Interviewer: Yeah. I just want to make sure I'm in terms of iris that you're not too hot.

Interviewer: No. Just get your head. Can you move your chair one more?

Interviewer: Move back a little bit.

Interviewer: So, OK, and just sit in your chair and make it real. How's that? Good. Good. That's great.

Interviewer: Let we set up a little.

Interviewer: Let's just go back on the topic sentence for that. The Listen Up Foundation was created in 1991. Let's get a slightly different frame because you began that one with. It was created. And we'll just get that as a line and then we'll do one other thing.

Interviewer: So then what I have to say, just great. In 1991 as an offshoot of the movie. Yeah. That Courtney Ross did.

Interviewer: And then in that line with what we talked about before, and it's it's funded by both private individuals and and corporations.

Interviewer: Okay. And then it's say he's working hard. And then it's mission statement.

Derouaux: Okay. And it was created in 91.

Interviewer: Right. It's private and corporate.

Interviewer: The funds are private and cowriter.

▶ **Exercise prompt**:
Continue the interview transcript about the Listen Up Foundation, picking up right after its final line.

▶ **Supplied data**:
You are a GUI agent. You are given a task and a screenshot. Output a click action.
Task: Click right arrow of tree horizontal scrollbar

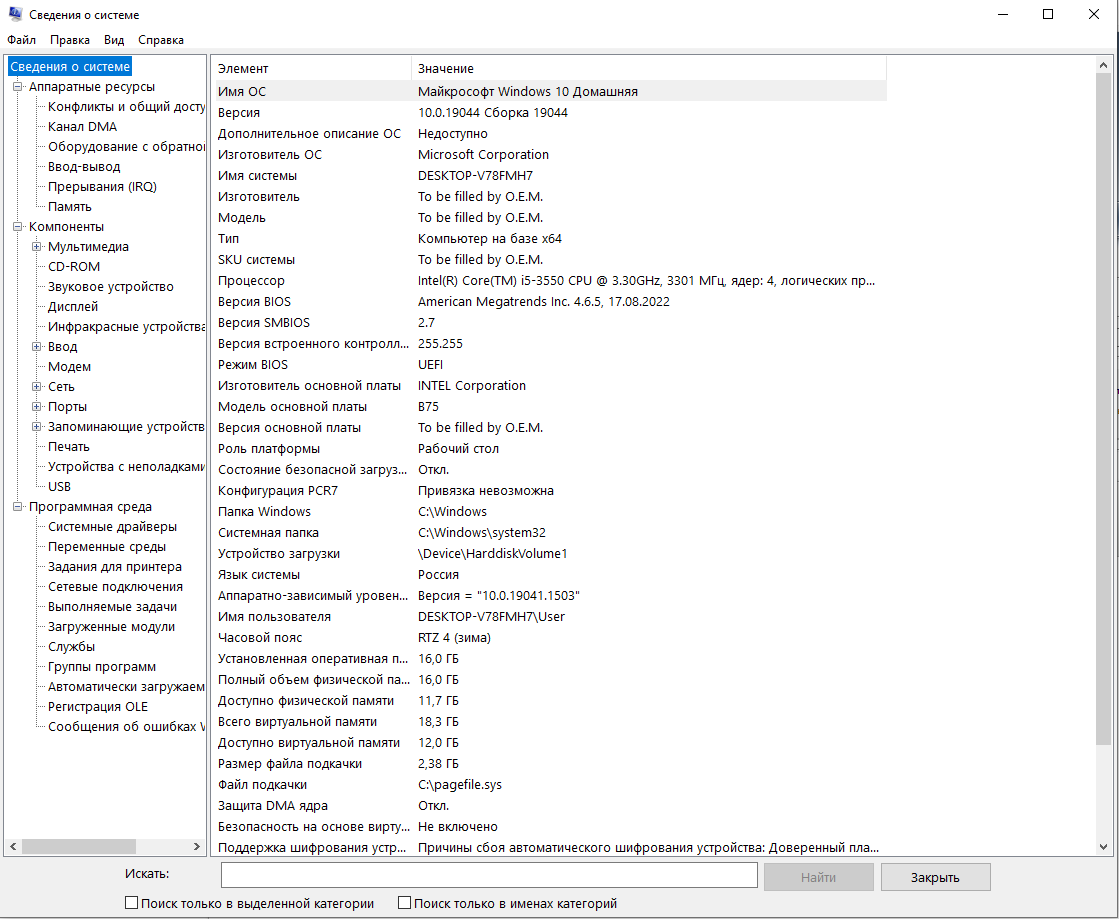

▶ **Task output**:
Interviewer: And it's set up really to help youth around the world. Too many ideas floating around. No. Okay. That's good, right. Let's start with the words bottomless. Enough foundation. Okay.

Derouaux: The Quincy Jones Listen Up foundation or the Quincy Jones was in that foundation.

Interviewer: Let's say Quincy Jones. Listen Up Foundation.

Interviewer: Rolling. Yeah, hold on, let you say goodbye. Here's where it gets just screwed up. I won't I won't get. And rolling so that Quincy Jones goes, okay.

Derouaux: The Quincy Jones Listen Up Foundation was created in 91. And Courtney Ross produced the movie. Listen Up. The life of Quincy Jones and the goal of the foundation is to make a better future for the youth all over the world. And also, we trying to get the funds come generally with private and public companies. Because this is a charity 501c3. And it's not like Mike Milken Foundation that all the fund come from his own family. This is a charity so different. Am I blushing? No. Oh, yeah.

Interviewer: You feel like you're blushing?

Interviewer: You have to water. Yeah. How about some water? Thank you, Arnold. I also feel like we're doing a derelict every day with fresh water. That was great.

Derouaux: I did not please you. Really. Oh, thank you.

Derouaux: Oh yes.

Interviewer: The one other thing I wanted to go back on that was let's just start the idea that the foundation you used to were offered to build.

Interviewer: And I think it pledged, offered. Is it you know, it just might be pledged to build a foundation dedicated itself to build or something like that. I just think that's a word.

Derouaux: Okay, just start with the idea with Mandela or just the idea of when we did this trip in South Africa.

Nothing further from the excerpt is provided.